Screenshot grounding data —
━━━
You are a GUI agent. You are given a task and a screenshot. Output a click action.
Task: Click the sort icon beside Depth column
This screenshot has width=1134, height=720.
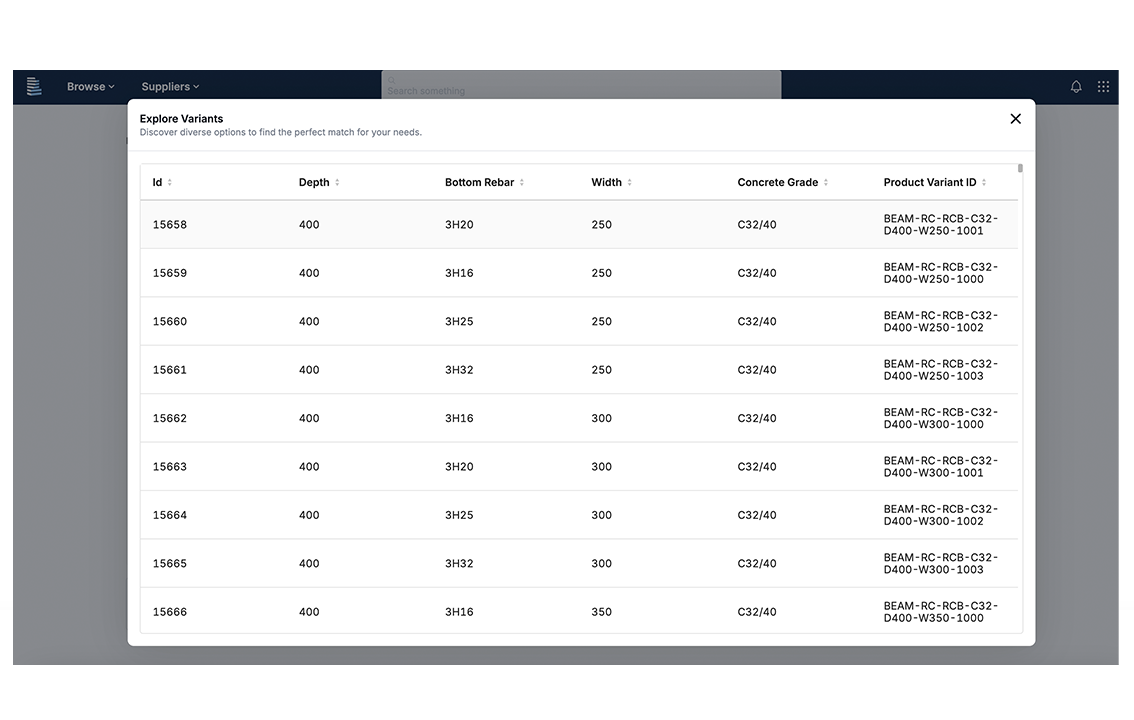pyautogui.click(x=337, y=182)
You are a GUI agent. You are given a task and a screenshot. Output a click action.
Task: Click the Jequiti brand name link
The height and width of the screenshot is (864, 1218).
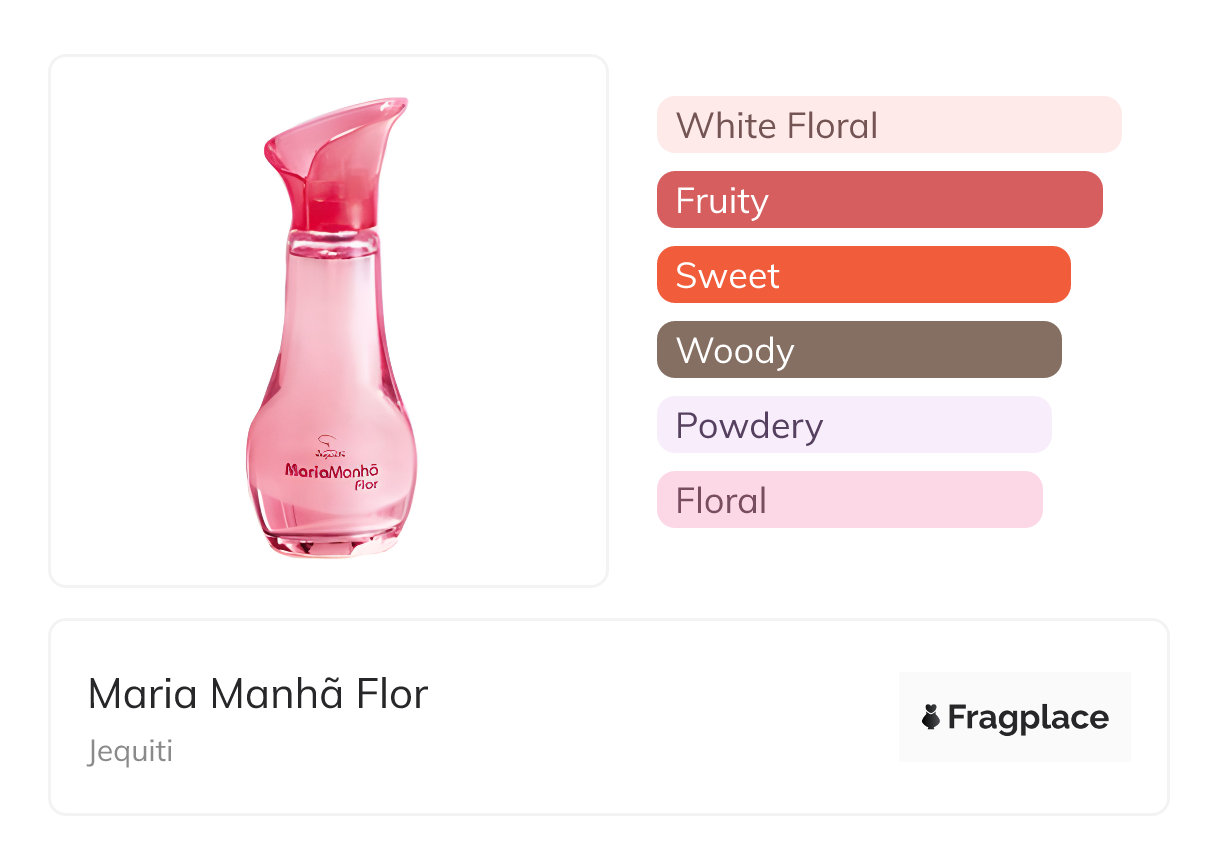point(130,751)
━━━
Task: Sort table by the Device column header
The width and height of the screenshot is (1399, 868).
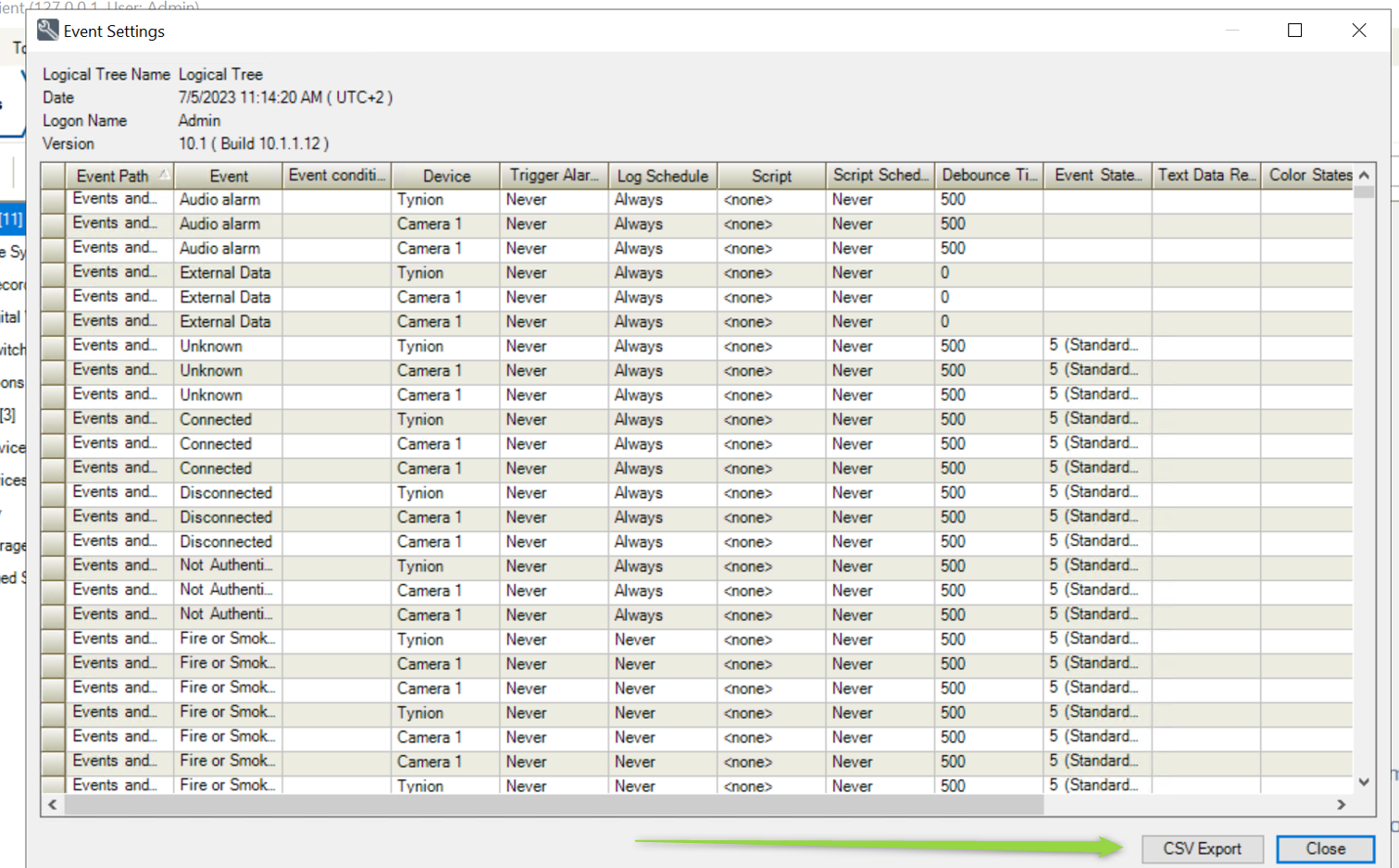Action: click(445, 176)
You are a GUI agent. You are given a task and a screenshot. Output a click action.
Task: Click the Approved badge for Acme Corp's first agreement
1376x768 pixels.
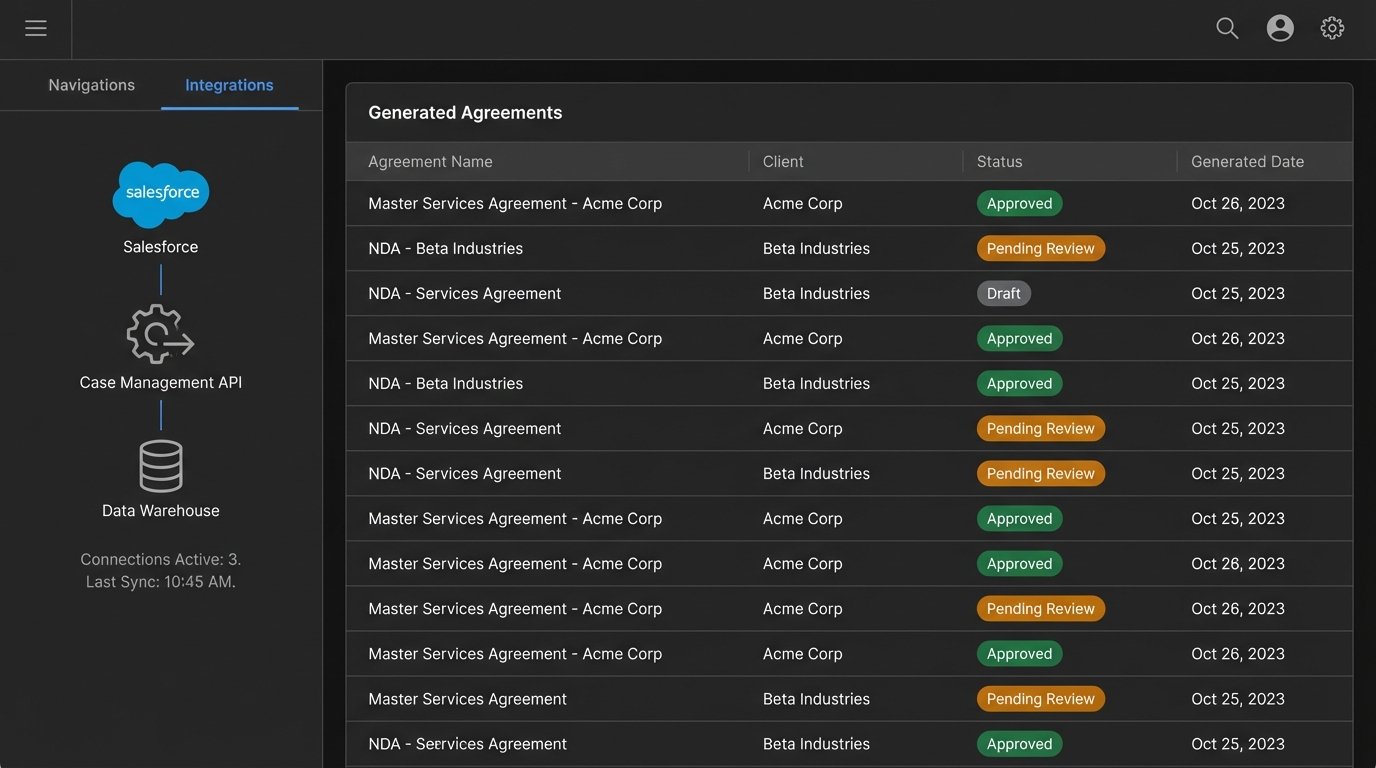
━━━
TASK TO COMPLETE —
Copy the lines of the data above exactly as written, beginning with the line containing "Task: Click the Approved" and ending with the line containing "1376x768 pixels.", and leave out all other lines.

SOLUTION BELOW —
Task: Click the Approved badge for Acme Corp's first agreement
1376x768 pixels.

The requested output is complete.